All of these components depend on React, so all of these bundles are bundling React and whatever else they depend on. What if we just combined the shared dependencies into one bundle, thereby saving some download and execution time?

It’s reasonable to ask, how do we get references in one bundle to point to exports of another bundle? It turns out that through rollup, Vite already has a feature for this!

To use it, we’ll have to do a bit of extra work.
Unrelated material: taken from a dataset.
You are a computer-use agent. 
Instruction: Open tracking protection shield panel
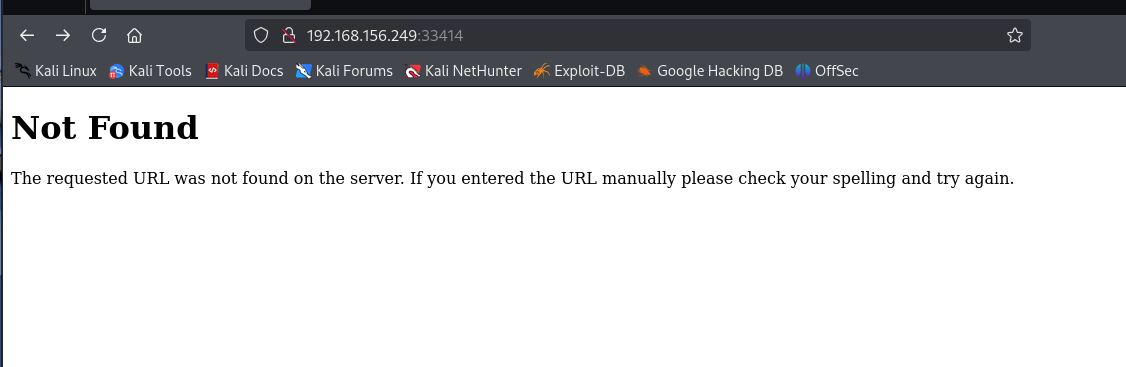point(261,35)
First, identify all of the dependencies we want to externalize, and make a script that imports them and puts them on the global object.

import React from "react";
import ReactDOM from "react-dom/client";
import ReactJSXRuntime from "react/jsx-runtime";
const rootObj = typeof window !== "undefined" ? window : global
rootObj.React = React;
rootObj.ReactDOM = ReactDOM;
rootObj.ReactJSXRuntime = ReactJSXRuntime;

We’ll call this webcomponents/dependencies.js. Now with that file created, we can make a build config for it in vite-build.mjs.

const dependenciesConfig = {
plugins: [],
entry: path.resolve(__dirname, "./webcomponents/dependencies.js"),
name: "dependencies",
formats: ["umd"],
};

In addition to this, we have to use the globals feaature of rollup in our Vite config. First let’s put the config in a variable.

const liteRollup = {
external: Object.keys(globals),
output: {
globals: {
"react": "React",
"react-dom/client": "ReactDOM",
"react/jsx-runtime": "ReactJSXRuntime"
}
},
}

Note that each key in globals is the name of an import in our dependencies file, and the value for the key is the name we gave it on the global object.

Now in getConfiguration we’ll change the build option to consider a lite option using the previously-unused mode parameter.

build: {
emptyOutDir: false,
lib: {
...library,
fileName: (format) => `${library.name}.${mode}.${format}.js`
},
"outDir": "./public",
rollupOptions: mode === "lite" ? liteRollup : {},
},

Finally we’ll make both the full and lite builds in buildLibraries:

const buildLibraries = async () => {
await Promise.all([].concat(
...["lite", "full"].map(mode => [
viteBuild(getConfiguration(breadCrumbsWCConfig, mode)),
viteBuild(getConfiguration(navLinksWCConfig, mode)),
viteBuild(getConfiguration(pageContentWCConfig, mode)),
]),
[viteBuild(getConfiguration(dependenciesConfig, "full"))]
));
};

After running the build script now, we’ll have full and lite versions of our three Web component bundles, as well as a dependencies bundle. As long as dependencies is loaded first by the consumer, the lite version will work just like the full version!